January 2009 - Travel payment and expense in many organizations are aligned as functions of accounting, finance or treasury rather than the final stages of a travel management cycle. Increasingly, corporate executives are viewing the two functions as critical enablers to travel and entertainment spend visibility and efficiency. When automated, integrated and executed well, payment and expense management systems deliver not only process savings, but the leverage necessary for policy compliance or changes, negotiated preferred supplier deals and vendor compliance.
In fact, American Express and A.T. Kearney last year found that "expense claim processing is the most costly part of the T&E management process and accounts for over half (52 percent) of total indirect costs." Indirect costs associated with managing T&E were calculated at 4.6 percent of total direct T&E, but could be reduced to just 2.1 percent--a 47 percent reduction--if automated according to best practice guidelines, the study concluded. (
1)
A MasterCard study of 152 organizations found that "automating the expense reporting process with exception--based approvals and corporate card data population" yielded average savings of 68 percent in processing costs, 55 percent in traveler time savings and 57 percent in approver time savings. (
2)
Source: Procurement.travel August-September 2008 online survey of 473 qualified travel decision-makers
|
Time savings, management efficiencies and more accurate data capture were likewise among the numerous benefits of integrated T&E management systems documented in Aberdeen Group studies. (
3) Companies that integrated their payment and expense systems reported faster expense report preparation, faster payments to employees and vendors and better supplier leverage with more accurate data, according to Aberdeen.
Consistent with other industry studies, 65 percent of all "State Of The Practice" respondents said they had policies regarding use of a preferred corporate card or travel and entertainment payment card. The bigger the spend, the greater the propensity for a preferred corporate card policy. Among those with $1 million or less in annual T&E spending, just 38 percent of respondents said they had a preferred payment system policy. Among the largest two spender groups, such policies were cited by 77 percent of those with T&E of between $15 million and $59.9 million and 93 percent of those with spend of more than $60 million.
But also consistent with other studies, 28 percent of respondents are "not involved" in negotiating corporate payment system deals for their organizations. Forty-four percent of respondents described their role in corporate card negotiations as "direct/close involvement," 21 percent said they were the sole decision-makers and 7 percent "approve of the final decision."
Source:
Procurement.travel August-September 2008 online survey of 473 qualified travel decision-makers
The fragmented responsibility for payment perhaps explains why just 44 percent of respondents said their companies directly negotiated preferred rate agreements with corporate payment providers. In contrast, 82 percent said they directly negotiate with hotels, 75 percent with car rental firms and 69 percent with airlines.
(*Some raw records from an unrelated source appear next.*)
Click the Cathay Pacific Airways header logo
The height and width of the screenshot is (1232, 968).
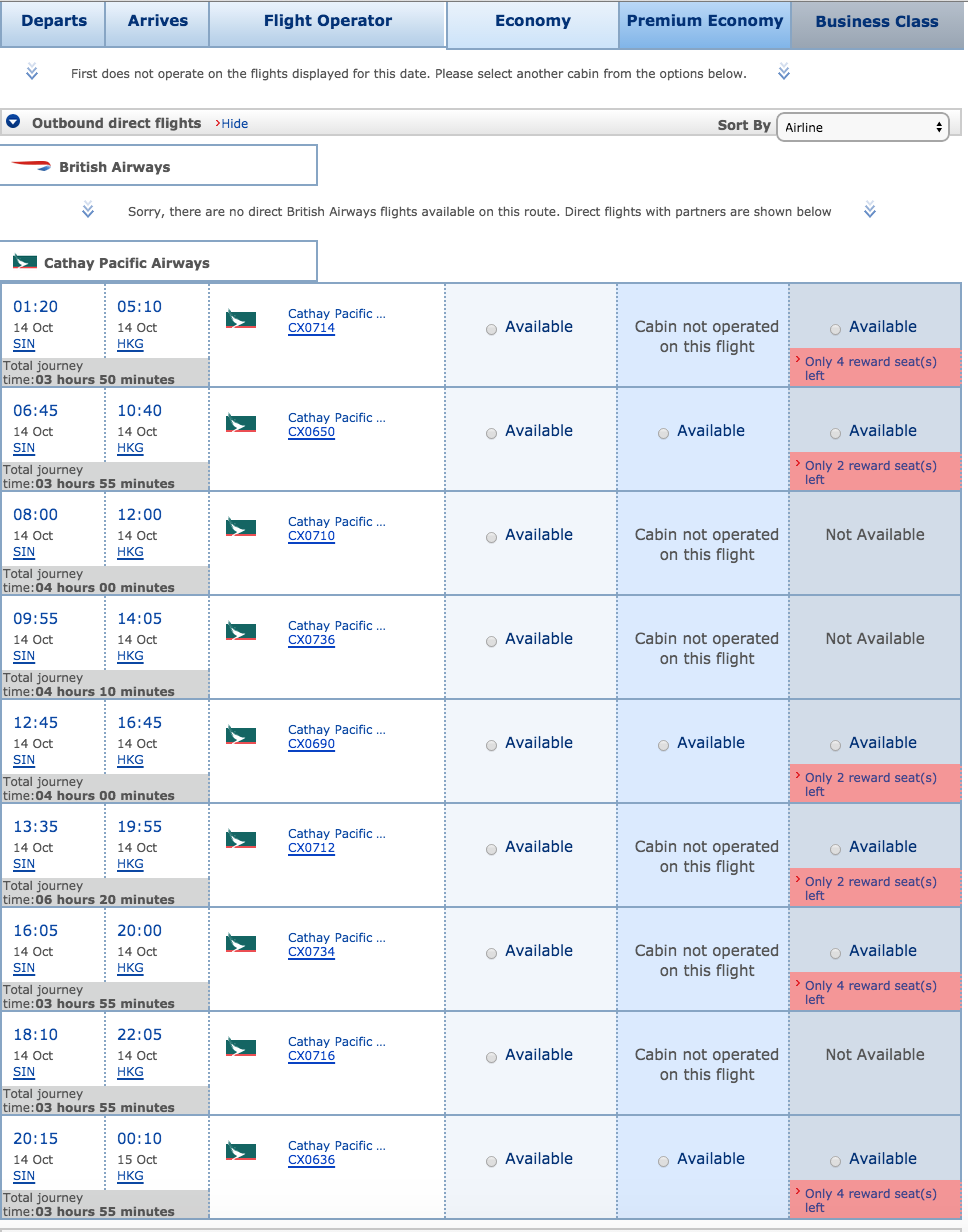pyautogui.click(x=24, y=262)
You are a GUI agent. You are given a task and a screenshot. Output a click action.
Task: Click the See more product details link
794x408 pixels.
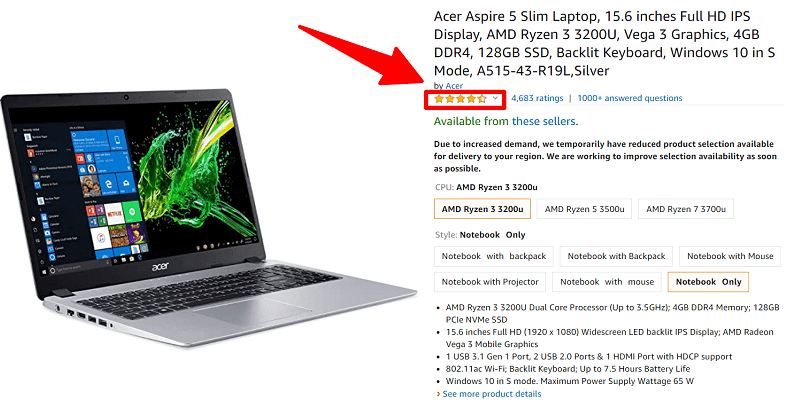(492, 394)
Asked what percentage of their companies' T&E volume was charged to the card, the mean across all respondents was 64 percent, as shown in the top chart, which also indicates the mean for the largest spenders at 81 percent. For the smallest spenders, the mean was just 57 percent. For those with annual T&E spend of between $15 million and $59.9 million, the mean was 69 percent.
Reliance on both card and expense reporting data was reflected in the fact that 69 percent of respondents examine card data and 64 percent examine expense reporting system data as key travel data sources. Just over half (52 percent) of respondents said their companies had policies on use of a preferred expense reporting system.
Payment systems offer plenty of advantages to corporations and their travelers, not the least of which is rebate opportunities for the enterprise. For travelers, a corporate card offers the convenience of not having to use their own line of credit to fund company business, insurance, emergency assistance and other perks, depending on the brand and type of card. For corporations that have integrated their preferred payment platform into automated expense reporting solutions, such developments ease the preparation of expense reports, automate audits and policy compliance checks and significantly reduce data entry errors as travelers no longer have to key amounts captured on the card.